La Corte ha affermato che un Paese dell’Ue non può imporre a fornitori di servizi online stabiliti in altri Stati membri obblighi supplementari che, pur essendo richiesti per l’esercizio dei servizi nel Paese (come l’iscrizione al registro Agcom), non sono previsti nello Stato membro in cui hanno sede.

La sentenza della Corte è relativa alle cause intentate da Airbnb Ireland, Amazon Services Europe, Expedia, Google Ireland e Vacation Rentals Ireland.

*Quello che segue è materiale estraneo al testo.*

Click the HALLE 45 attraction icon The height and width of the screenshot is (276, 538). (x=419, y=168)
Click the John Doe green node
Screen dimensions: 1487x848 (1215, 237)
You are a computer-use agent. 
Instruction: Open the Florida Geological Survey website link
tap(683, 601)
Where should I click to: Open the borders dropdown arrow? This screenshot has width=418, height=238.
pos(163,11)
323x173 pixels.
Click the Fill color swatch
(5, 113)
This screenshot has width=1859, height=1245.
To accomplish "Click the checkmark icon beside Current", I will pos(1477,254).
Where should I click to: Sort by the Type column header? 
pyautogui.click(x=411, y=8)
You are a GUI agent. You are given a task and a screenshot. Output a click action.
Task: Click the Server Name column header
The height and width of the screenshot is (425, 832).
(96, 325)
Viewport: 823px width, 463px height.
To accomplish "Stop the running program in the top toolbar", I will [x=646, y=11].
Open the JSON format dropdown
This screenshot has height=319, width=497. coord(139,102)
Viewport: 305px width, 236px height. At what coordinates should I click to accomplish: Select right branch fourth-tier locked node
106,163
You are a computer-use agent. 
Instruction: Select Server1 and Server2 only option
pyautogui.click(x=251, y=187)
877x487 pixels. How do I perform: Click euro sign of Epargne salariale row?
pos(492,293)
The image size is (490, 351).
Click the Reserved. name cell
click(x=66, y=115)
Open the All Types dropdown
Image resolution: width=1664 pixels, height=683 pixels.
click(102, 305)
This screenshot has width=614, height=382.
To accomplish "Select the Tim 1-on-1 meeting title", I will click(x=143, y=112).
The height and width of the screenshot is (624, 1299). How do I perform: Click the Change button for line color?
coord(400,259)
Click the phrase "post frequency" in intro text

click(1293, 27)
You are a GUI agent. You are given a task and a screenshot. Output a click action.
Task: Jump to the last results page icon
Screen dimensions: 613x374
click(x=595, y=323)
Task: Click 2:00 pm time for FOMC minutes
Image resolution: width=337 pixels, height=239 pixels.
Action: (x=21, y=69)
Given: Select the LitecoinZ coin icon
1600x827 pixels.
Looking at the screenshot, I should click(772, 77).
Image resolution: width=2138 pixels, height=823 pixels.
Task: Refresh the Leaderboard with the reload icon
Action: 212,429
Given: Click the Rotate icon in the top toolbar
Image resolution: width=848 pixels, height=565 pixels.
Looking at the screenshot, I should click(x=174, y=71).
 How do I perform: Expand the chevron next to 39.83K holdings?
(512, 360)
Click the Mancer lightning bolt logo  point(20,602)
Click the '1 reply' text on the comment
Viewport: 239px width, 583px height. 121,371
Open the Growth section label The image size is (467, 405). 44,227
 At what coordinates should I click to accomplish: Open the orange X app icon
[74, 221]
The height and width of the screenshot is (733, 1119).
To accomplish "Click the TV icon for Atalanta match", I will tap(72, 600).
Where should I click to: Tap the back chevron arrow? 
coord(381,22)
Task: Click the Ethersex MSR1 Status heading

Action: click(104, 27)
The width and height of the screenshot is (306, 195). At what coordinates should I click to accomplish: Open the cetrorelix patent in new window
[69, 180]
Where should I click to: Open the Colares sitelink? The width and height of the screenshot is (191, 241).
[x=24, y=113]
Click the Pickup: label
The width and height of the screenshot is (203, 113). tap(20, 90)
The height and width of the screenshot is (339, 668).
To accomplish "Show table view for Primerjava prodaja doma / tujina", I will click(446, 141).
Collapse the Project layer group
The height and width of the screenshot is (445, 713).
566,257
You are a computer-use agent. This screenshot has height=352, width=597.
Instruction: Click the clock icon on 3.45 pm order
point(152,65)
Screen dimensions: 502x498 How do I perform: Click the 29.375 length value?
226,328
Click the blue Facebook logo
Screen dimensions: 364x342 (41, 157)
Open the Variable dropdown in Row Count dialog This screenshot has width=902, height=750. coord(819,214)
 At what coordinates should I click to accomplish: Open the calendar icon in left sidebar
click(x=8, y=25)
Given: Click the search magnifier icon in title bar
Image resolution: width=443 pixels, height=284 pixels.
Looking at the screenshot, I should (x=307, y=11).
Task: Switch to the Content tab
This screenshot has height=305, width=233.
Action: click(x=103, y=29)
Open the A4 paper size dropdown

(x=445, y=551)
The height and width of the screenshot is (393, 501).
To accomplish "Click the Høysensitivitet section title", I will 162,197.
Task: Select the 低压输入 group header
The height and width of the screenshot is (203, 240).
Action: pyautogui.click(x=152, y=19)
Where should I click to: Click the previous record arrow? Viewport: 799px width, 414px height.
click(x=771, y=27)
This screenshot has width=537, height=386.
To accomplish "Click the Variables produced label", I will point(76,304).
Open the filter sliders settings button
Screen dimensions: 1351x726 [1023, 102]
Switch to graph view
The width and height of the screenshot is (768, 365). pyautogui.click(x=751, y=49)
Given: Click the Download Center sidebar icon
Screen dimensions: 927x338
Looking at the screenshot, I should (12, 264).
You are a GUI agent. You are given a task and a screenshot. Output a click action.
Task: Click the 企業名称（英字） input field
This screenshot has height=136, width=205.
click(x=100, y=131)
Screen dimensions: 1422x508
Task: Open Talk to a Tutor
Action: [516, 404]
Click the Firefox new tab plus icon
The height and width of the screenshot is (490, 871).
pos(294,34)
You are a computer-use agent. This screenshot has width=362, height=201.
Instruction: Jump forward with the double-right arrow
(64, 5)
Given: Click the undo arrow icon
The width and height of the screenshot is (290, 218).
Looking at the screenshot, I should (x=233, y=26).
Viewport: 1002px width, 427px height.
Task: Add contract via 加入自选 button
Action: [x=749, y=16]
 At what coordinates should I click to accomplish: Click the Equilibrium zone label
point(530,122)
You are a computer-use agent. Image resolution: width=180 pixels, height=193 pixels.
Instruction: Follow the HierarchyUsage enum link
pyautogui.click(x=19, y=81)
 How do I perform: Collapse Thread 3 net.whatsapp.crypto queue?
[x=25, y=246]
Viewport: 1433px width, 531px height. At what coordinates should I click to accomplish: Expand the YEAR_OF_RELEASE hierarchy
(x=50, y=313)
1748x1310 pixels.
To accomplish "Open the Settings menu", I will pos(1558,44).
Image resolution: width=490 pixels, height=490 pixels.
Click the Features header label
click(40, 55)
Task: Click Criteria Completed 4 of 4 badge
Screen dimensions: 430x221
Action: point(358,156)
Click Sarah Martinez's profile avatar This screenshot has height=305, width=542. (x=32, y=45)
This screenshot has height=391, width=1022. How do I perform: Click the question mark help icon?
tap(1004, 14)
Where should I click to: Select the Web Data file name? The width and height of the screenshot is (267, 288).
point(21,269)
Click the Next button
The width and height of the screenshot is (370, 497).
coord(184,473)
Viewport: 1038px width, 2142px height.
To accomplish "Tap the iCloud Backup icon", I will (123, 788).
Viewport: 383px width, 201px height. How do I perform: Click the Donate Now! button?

Obblighi amministrativi, la causa delle big tech

“In Italia, i fornitori di servizi di intermediazione e di motori di ricerca online, quali Airbnb, Expedia, Google, Amazon e Vacation Rentals, in forza di disposizioni nazionali sono soggetti a determinati obblighi. Tali disposizioni sono state adottate nel 2020 e nel 2021, al fine dichiarato di garantire l’adeguata ed efficace applicazione del regolamento che promuove equità e trasparenza per gli utenti commerciali dei servizi di intermediazione online”, si legge nella sentenza. “I fornitori di tali servizi devono, in particolare, iscriversi in un registro tenuto da un’autorità amministrativa (Agcom), trasmetterle periodicamente un documento sulla loro situazione economica, comunicarle una serie di informazioni dettagliate e versarle un contributo economico. Sono previste sanzioni in caso di mancato rispetto di tali obblighi”.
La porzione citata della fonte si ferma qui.